12) Documentation employers should have (and employees should look for)
- At hiring: Job description; written probationary standards (KPIs, metrics, pass/fail thresholds); work rules.
- During probation: Orientation records; coaching notes; performance scorecards; memos; NTEs; attendance/quality reports; client complaints (if relevant).
- At termination: Proper notice(s) with specific grounds; proof of opportunity to be heard; for authorized causes—DOLE notice and selection criteria (e.g., LIFO, efficiency ratings); for disease—public health authority certification.
- Pay documents: Final pay, proportionate 13th month pay, separation pay (if applicable), tax withholdings, and certificate of employment.
13) Special notes on “failure to meet standards”
- The heart of validity is prior communication of reasonable, job-related standards.
- Examples of good practice: scorecards tied to KPIs; objective pass/fail thresholds; minimum output/quality metrics; clear attendance policy.
- Bad practice: amorphous “fit,” moving targets, undocumented coaching, or only post-hoc rationalizations.
14) Final pay, clearances, and release documents
- Employees are entitled to final pay (e.g., unpaid wages, proportionate 13th month, accrued benefits) within a reasonable period (DOLE guidance uses 30 days as a benchmark for final pay processing).

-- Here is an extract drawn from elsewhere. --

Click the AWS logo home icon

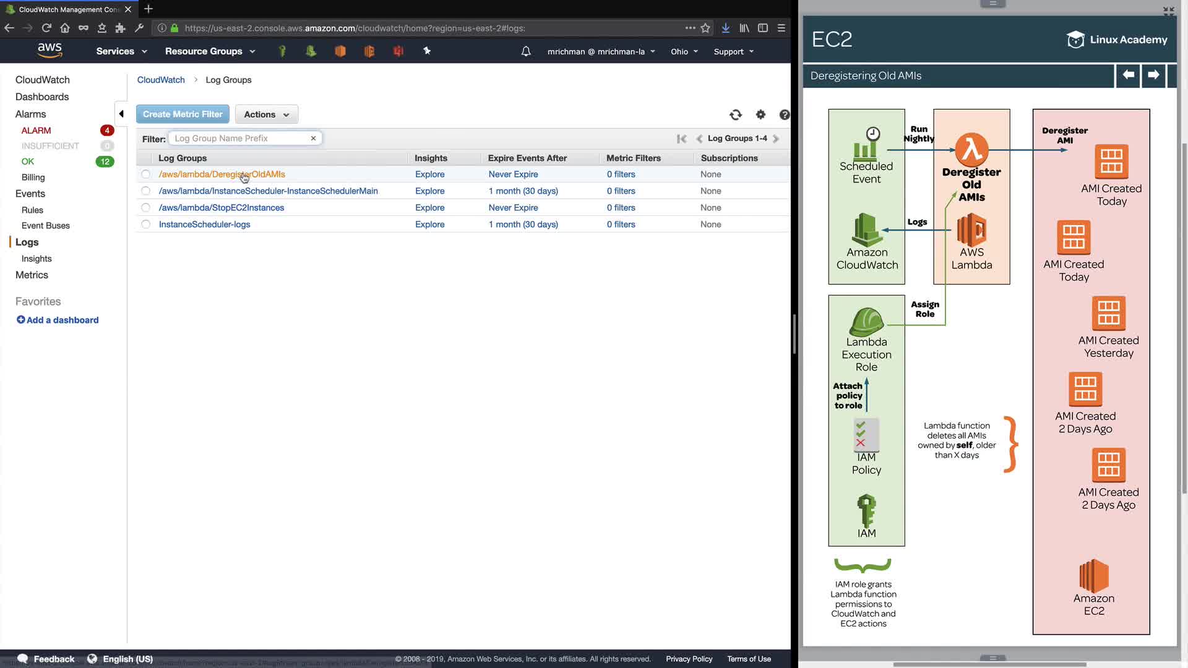click(50, 50)
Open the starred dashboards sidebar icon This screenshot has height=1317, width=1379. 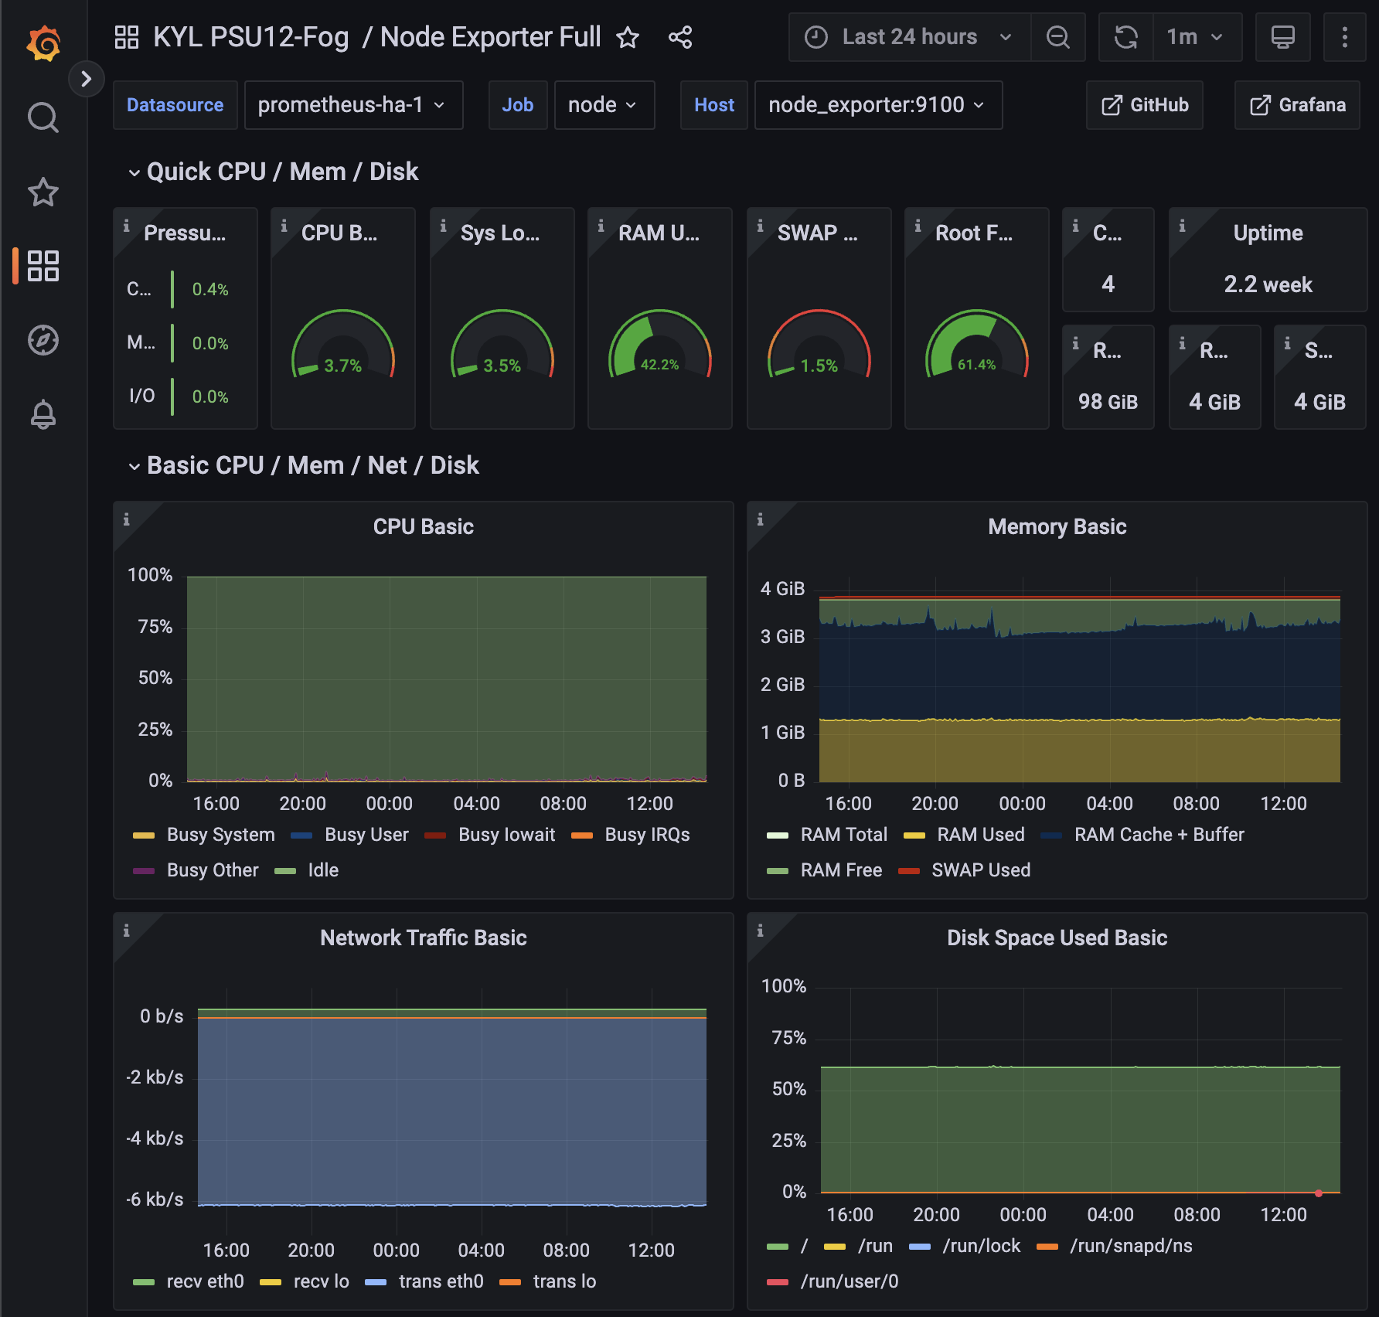tap(43, 192)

- Employers sometimes request a quitclaim; courts will scrutinize these for voluntariness, full understanding, and reasonable consideration. An invalid quitclaim does not waive claims.

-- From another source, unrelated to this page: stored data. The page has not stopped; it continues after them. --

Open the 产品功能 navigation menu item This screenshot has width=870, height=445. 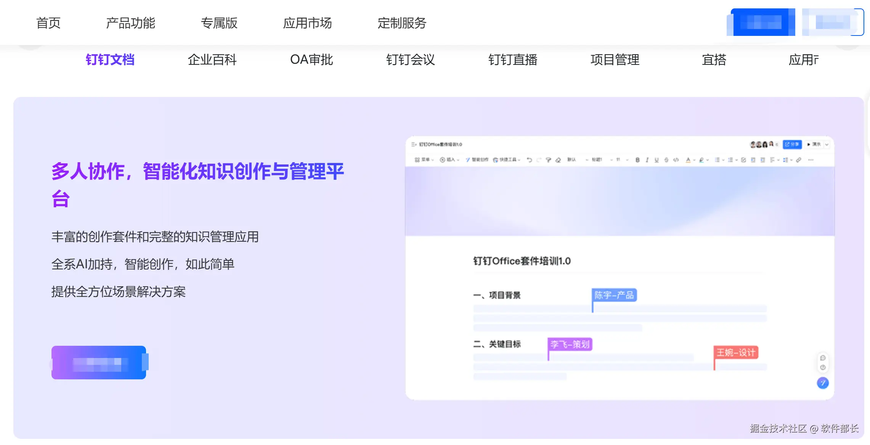(130, 23)
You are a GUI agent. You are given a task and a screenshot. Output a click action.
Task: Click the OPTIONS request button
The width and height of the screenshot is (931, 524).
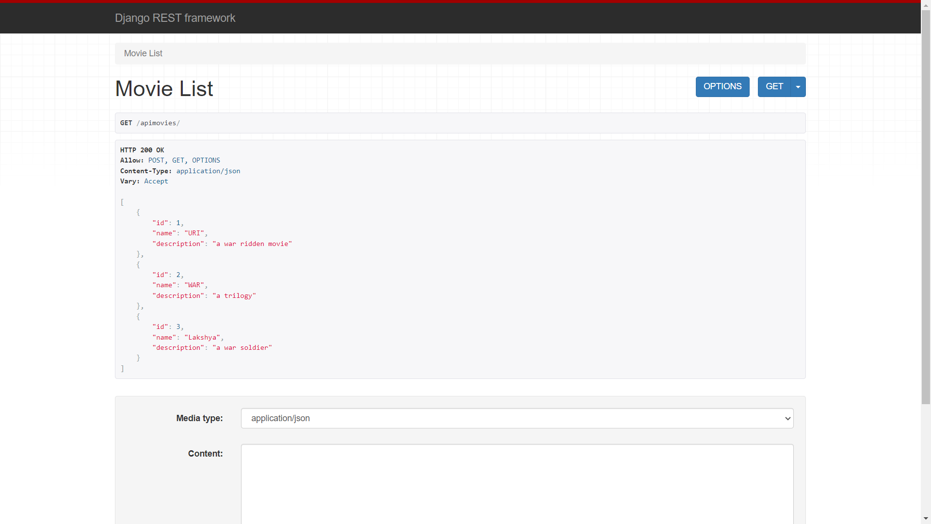(x=722, y=87)
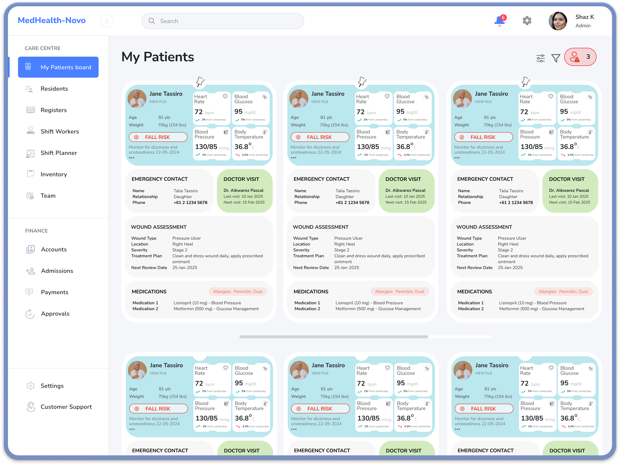Open the display adjustments sliders icon

540,58
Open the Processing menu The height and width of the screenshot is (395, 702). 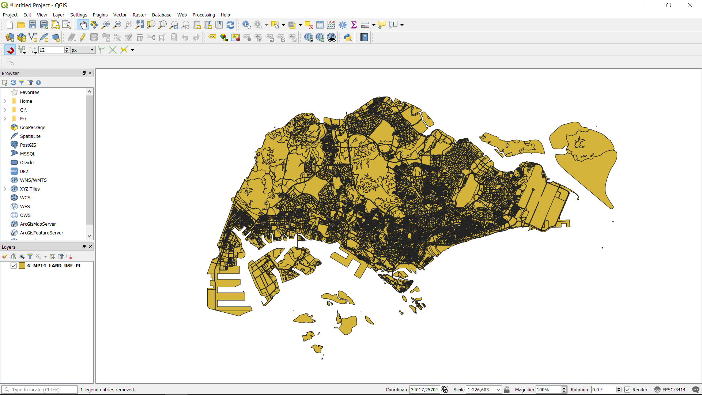pos(203,15)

15) Litigation pathway (quick map)
- Single-entry approach (SEnA) / mandatory conciliation-mediation at DOLE.
- If unresolved: NLRC complaint for illegal dismissal and money claims.

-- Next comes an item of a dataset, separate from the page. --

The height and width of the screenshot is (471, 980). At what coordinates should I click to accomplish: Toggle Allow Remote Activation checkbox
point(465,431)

- Appeals may go to the Court of Appeals via Rule 65, and ultimately the Supreme Court on pure questions of law.
16) Practical checklists
For employees (self-audit)
- Was I told the standards at hiring (in writing)?
- Is the ground in the notice one of the valid grounds?
- Did I receive the correct notice(s) and a chance to be heard?
- If the reason was business-related, did the employer give 30-day notice to me and DOLE and pay statutory separation pay?
- Did dismissal happen before probation ended? If not, I may have become regular.
- Do I have copies of my employment contract, notices, evaluations, and pay slips?
For employers (compliance)
- Embed standards in the job offer/contract and orient on day 1.
- Use objective scorecards and document coaching.
- Calendar the probation end date; decide and notify timely.
- If invoking authorized causes, prepare business records, selection criteria, and issue 30-day DOLE + employee notices; compute separation pay.
- For just cause, follow the twin-notice + hearing.
17) Key takeaways
- Security of tenure applies even before regularization.
- 30-day prior notice is not a universal rule; it applies to authorized causes (and to the employee for disease).
- For probationary non-regularization, the decider is priorly-communicated standards + proper notice and hearing before probation lapses.
- Burden of proof is on the employer; paper wins cases.
- Illegal dismissal leads to reinstatement and backwages or separation pay in lieu, plus possible damages and interest.
Disclaimer
This article is an information resource on Philippine labor law principles. For a specific situation, consult a lawyer or the DOLE; facts and recent rulings can shift outcomes.